Stored items:
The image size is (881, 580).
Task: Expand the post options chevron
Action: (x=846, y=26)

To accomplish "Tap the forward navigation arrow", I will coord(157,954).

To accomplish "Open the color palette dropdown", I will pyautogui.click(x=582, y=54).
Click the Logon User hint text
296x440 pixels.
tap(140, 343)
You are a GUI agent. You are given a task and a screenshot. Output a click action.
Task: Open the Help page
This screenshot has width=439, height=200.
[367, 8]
...
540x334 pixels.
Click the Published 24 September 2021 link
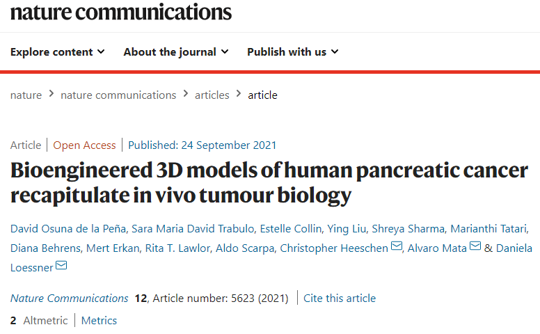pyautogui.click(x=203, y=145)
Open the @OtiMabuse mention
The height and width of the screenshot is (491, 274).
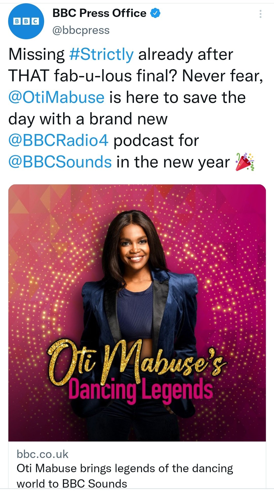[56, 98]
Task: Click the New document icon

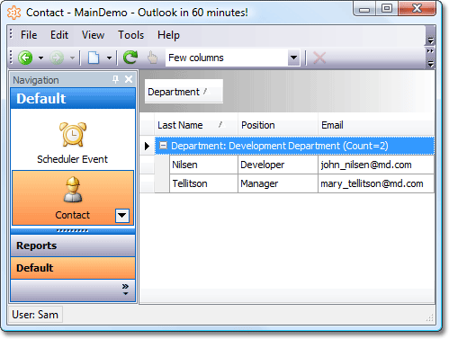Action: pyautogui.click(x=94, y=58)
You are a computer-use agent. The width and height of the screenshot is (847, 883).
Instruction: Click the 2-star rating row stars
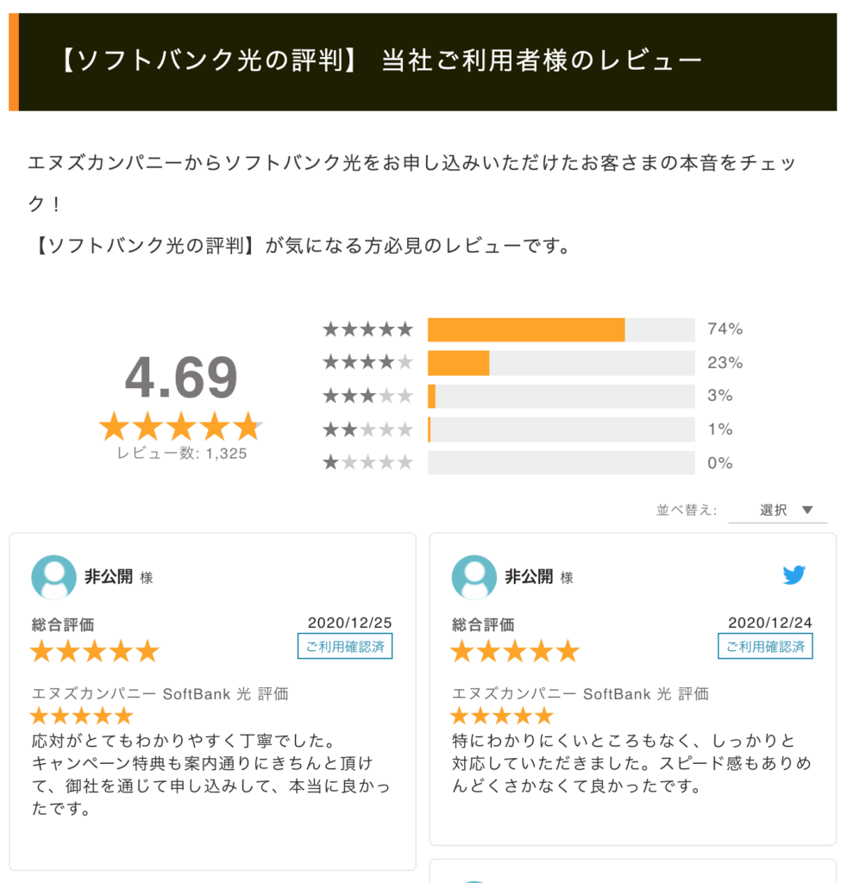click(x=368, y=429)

■ GOAL OF THE EXERCISE ■
Only lines with the word "agent" are needed. Copy them from the preceding records.

■ ANSWER TO THIS PROBLEM ■
You are a GUI agent. You are given a task and a screenshot. Output a click action.
You are a computer-use agent. The width and height of the screenshot is (847, 883).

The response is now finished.